### Exercise aim:
Copy the material below word for word, from the line that contains "Locate an element" through the end of the material, with both ends included.

### Records for this task:
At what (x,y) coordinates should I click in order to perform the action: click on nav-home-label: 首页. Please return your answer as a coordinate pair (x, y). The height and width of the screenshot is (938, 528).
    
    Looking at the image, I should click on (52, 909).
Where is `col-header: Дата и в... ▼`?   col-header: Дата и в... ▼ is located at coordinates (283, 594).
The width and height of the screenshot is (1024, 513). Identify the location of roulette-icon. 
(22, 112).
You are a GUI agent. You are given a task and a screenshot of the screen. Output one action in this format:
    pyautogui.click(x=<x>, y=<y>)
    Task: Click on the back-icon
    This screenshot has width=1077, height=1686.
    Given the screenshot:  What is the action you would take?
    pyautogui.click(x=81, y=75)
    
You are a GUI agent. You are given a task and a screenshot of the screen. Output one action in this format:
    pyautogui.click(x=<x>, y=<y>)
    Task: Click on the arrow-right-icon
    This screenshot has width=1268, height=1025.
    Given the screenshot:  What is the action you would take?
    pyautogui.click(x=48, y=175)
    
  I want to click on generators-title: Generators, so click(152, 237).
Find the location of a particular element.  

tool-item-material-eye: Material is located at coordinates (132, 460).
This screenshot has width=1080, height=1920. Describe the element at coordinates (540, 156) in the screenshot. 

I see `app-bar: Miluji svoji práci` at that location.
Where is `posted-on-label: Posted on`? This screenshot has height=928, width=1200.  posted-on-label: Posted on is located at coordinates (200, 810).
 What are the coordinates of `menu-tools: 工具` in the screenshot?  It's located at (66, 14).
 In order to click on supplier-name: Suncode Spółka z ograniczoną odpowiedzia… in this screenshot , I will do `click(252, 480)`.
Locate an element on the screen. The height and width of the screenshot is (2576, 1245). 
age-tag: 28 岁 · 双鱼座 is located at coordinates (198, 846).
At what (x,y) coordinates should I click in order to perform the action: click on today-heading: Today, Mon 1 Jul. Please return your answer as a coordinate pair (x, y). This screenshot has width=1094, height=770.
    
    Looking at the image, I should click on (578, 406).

### Response to the task:
Locate an element on the screen. The height and width of the screenshot is (2576, 1245). 
age-tag: 28 岁 · 双鱼座 is located at coordinates (198, 846).
At what (x,y) coordinates should I click in order to perform the action: click on today-heading: Today, Mon 1 Jul. Please return your answer as a coordinate pair (x, y). This screenshot has width=1094, height=770.
    
    Looking at the image, I should click on (578, 406).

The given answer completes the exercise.